Building an Instax Drone Camera

Building an Instax Drone Camera

Over the years, you might have picked up on a wee obsession of ours... Anything vintage, retro, nostalgic just fills us with pure joy, and we'll often get way more excited over a fuzzy, faded photograph from decades ago over a modern 42MP masterpiece. That's not to say we're old-fashioned - we love the old & new in equal measures. Seeing what's being done in the landscape of photography with modern tech is simply mind-blowing - and we've even dipped our toes in wild aerial photography projects ourselves!

We were reading through PetaPixel one day and came across this guy Trent, who had hooked up an Fujifilm Instax camera to a drone he built himself. I don't think we've found anything more up our street than this. We applaud the creativity here, and it shows there really are no limits to what can be done with a drone. Mounting the instant camera, something that's been around for 70 years to a quadcopter? No problem.

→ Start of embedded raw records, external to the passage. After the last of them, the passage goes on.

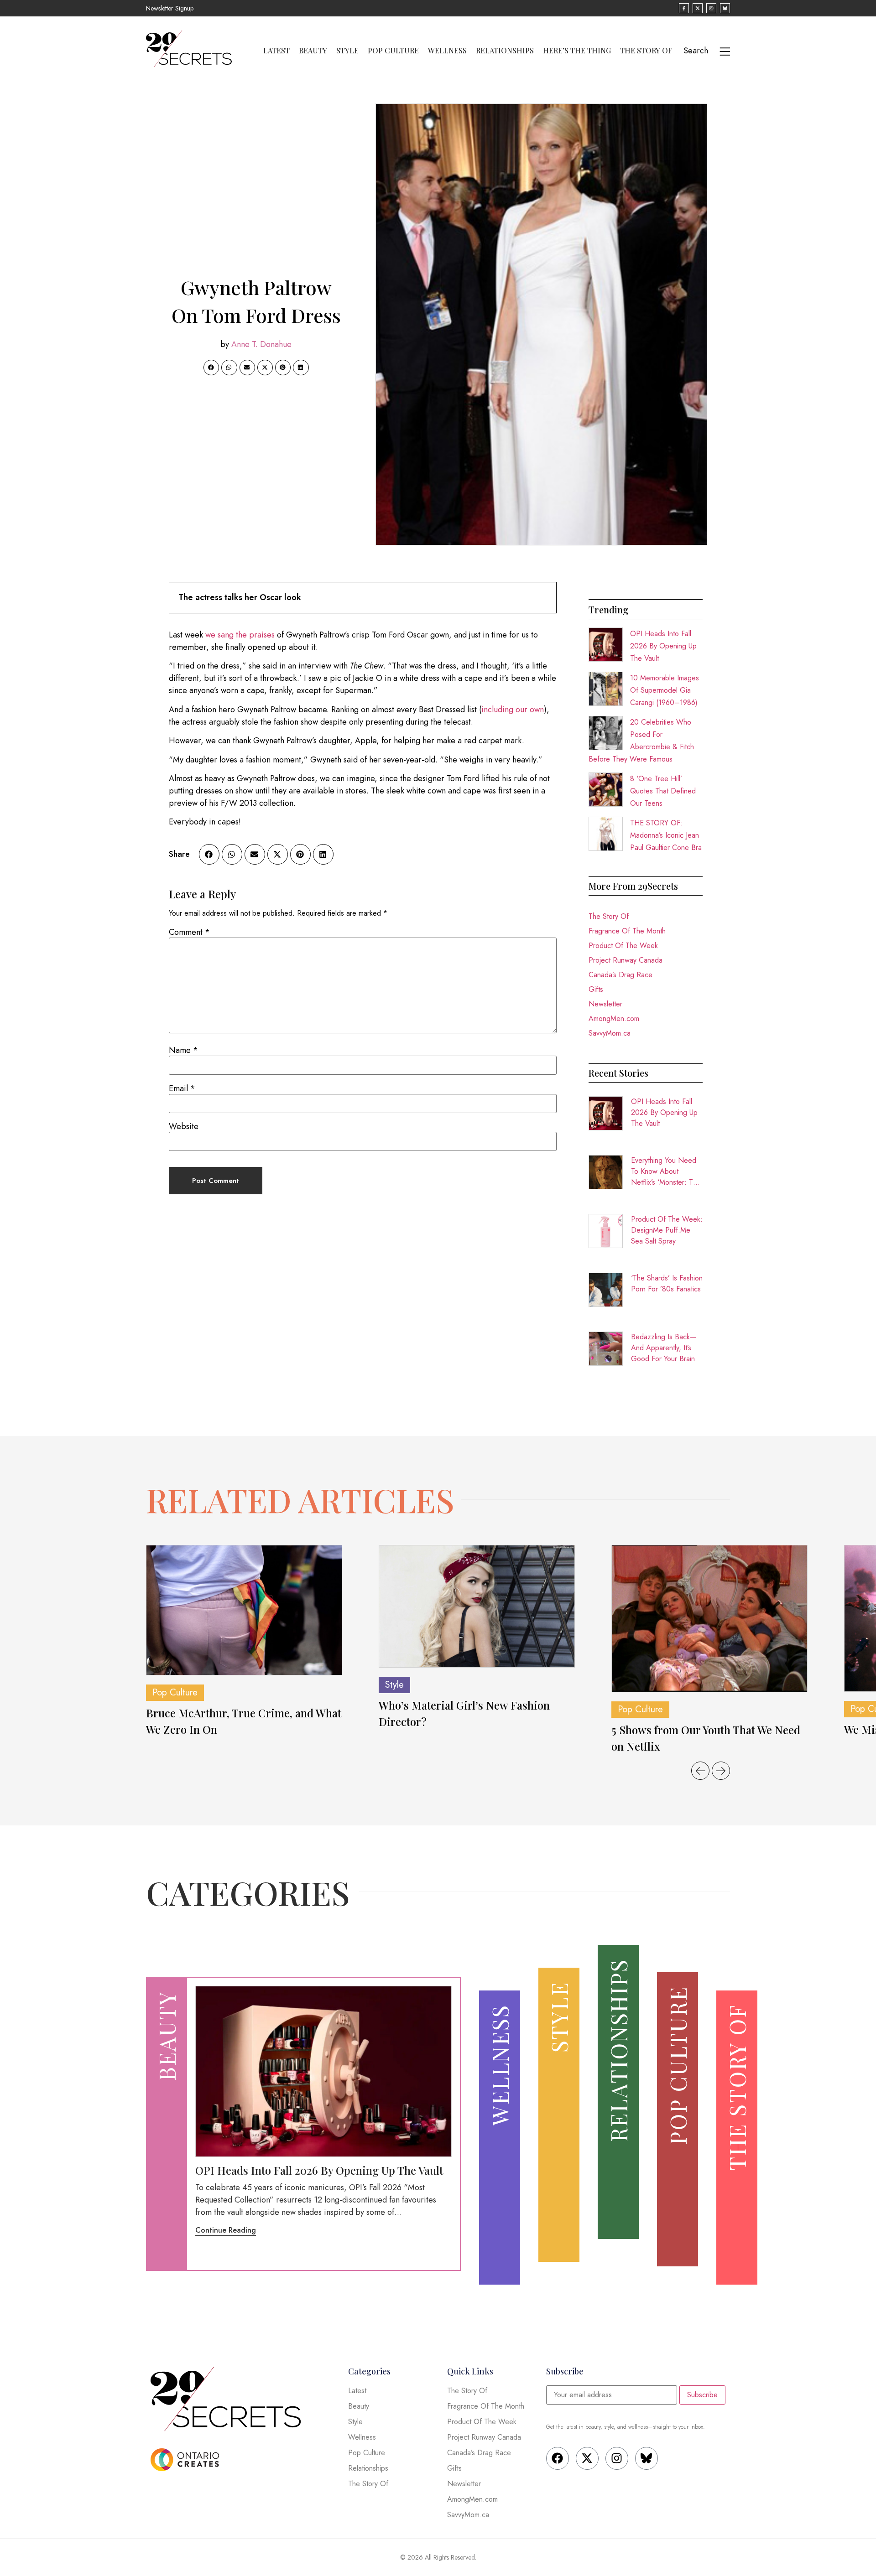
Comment (189, 932)
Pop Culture (393, 50)
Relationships (505, 50)
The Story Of (646, 50)
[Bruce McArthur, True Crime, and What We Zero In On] (244, 1610)
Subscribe (702, 2394)
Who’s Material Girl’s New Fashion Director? (464, 1713)
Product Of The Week (623, 945)
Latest (276, 50)
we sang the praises (240, 635)
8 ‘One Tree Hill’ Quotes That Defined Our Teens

What we loved most about this project is just how different these images looked in that format to the run-of-the-mill party photos taken with Instax cameras. That look of instant nostalgia, but a few hundred feet in the skies above California really fascinated us, and we're sure you'll love them too. Read more about the project, see the results and check out Trent's video on the project below!


Words by Trent Siggard

Over the last 5 years, drones have consumed every part of my life. From using aerial systems to carry cameras as a service provider with Drone Dudes, to selling drones with Dronefly, or designing and making drones in China with Yuneec, I’ve been involved in all aspects of the drone industry.

The last 3 of those years have dealt heavily in FPV racing, building, and tinkering. One day I got the idea to challenge myself to build a custom drone that can carry a Fujifilm Instant Camera to take one of a kind aerial images.

With the drones available today you can fly for up to 30 minutes and take as many photos as your memory card will hold. I wanted to shift the way I think about taking aerial photos and become more intentional in what I shoot. That’s why I’ve decided to combine the two and put an instant camera on a drone.

I had an extra 500mm quadcopter frame collecting dust and knew it was the perfect platform for this project. I used some spare parts from Open Grove Raceway including a DJI Naza V2 flight controller and some old UBAD 20a ESC’s to get it flying. After a successful test flight, I had to mount the instant camera.

With the camera mounted on the front of the drone and 11″ props, I had about 2mm to spare in-between the camera and the propellers. This made mounting the camera very difficult as I had to remove the camera every 10 photos and put in a new instant film cartridge. I ended up using dual lock to mount the camera in a way where it was removable and used some rubber band reinforcement to hold the top of the camera back.

To have a reference of what the camera was seeing I used a standard FPV camera attached the side of the Instax with dual lock so I could have a reference monitor on the ground and to have a rough idea of what my camera framing was like.

To trigger the camera I glued a Futaba S3003 Standard Servo to the camera, plugged it into the flight controller, mapped the servo channel to a spring-loaded switch on the controller so it would only be at its limit as long as I held it there, and limited its travel in my remote. This made it so I wouldn’t burn out the servo from over-stressing it while ensuring that it travels the full range it needed to. I mapped the servo channel to a spring-loaded switch on the controller so it would only be at its limit as long as I held it there.

You can also see in the image below that there is tape over the flash. On these Instax cameras, the shutter speed is always 1/60th and the flash always fires. In early testing, I noticed that the flash was illuminating the propellers in some photos. Once I covered the flash mixed with the slow 1/60th shutter speed was enough to ensure the propellers wouldn’t show up in my images.

This project was a lot of fun for me. It shifted my process on taking aerial photos from one where I shot an access of content, to shooting one image at a time. It slowed me down, made me think, and execute on one image at a time.